Marise Ann Chivirella was abducted, assaulted and killed while walking to school on March 18, 1964 in Hazleton. But her attacker was never found.

A poster of Marise Ann Chiverella is displayed with a vase of flowers and a trooper's hat at a Pennsylvania State Police news conference in Hazleton, Pa., Thursday, Feb. 10, 2022.
A poster of Marise Ann Chiverella is displayed with a vase of flowers and a trooper’s hat at a Pennsylvania State Police news conference in Hazleton, Pa., Thursday, Feb. 10, 2022. (Michael Rubinkam/AP)

Police identified the killer Thursday as James Paul Forte, a local man who would’ve been 22 at the time of the crime. Forte died in 1980 at age 38, possibly from a heart attack.

Forte was identified using DNA evidence taken from Marise’s jacket on the day she was killed. Police exhumed his body last month to confirm the match.

Marise was on a short walk to school in Hazleton when she was last seen. Hours after she disappeared, her body was found in a coal strip mining pit. Investigators determined that she was raped and strangled to death.

The vicious assault shook the town of Hazleton, about 80 miles north of Philadelphia.
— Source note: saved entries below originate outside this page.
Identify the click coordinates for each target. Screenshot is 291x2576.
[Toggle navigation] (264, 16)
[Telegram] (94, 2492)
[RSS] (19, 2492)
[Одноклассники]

Decades of investigators from local and state law enforcement agencies attempted to track down her killer. Pennsylvania State Police said more than 230 officers were involved in the investigation at one point or another.

“We have so many precious memories of Marise,” one of her four siblings, Carmen Marie Radtke, said Thursday. “At the same time, our family will always feel the emptiness and sorrow of her absence. We will continue to ask ourselves, what would have been, what could have been?”

Marise Ann Chiverella's siblings Carmen Marie Radtke and Ronald Chiverella speak during a press conference announcing James P. Forte as the suspect in the March 18, 1964 killing of Marise Ann Chiverella Thursday, Feb. 10, 2022 in Hazle Township, Pa.
Marise Ann Chiverella’s siblings Carmen Marie Radtke and Ronald Chiverella speak during a press conference announcing James P. Forte as the suspect in the March 18, 1964 killing of Marise Ann Chiverella Thursday, Feb. 10, 2022 in Hazle Township, Pa. (John Haeger / Staff Photographer/AP)

A DNA profile of the killer was built in 2007, and authorities worked for years searching for a match. Beginning in 2019, local college student and genealogy expert Eric Schubert joined investigators in the search for Marise’s killer. He was an 18-year-old freshman at Elizabethtown College when he volunteered to help, and said he was surprised when state police took him up on the offer.

Forte was identified as a potential suspect in 2020, and police found a distant familial DNA match to help them narrow the search.

“It means so much to me that I was able to be on the team that could provide answers to the Chiverella family,” Schubert said Thursday.

Investigators said there were no known prior connections between Forte and the Chiverella family.

Before his death, Forte was arrested in 1974 on a sexual assault charge and pleaded guilty to a lesser offense and spent a year on probation, cops said Thursday. He served no jail time before his death in 1980.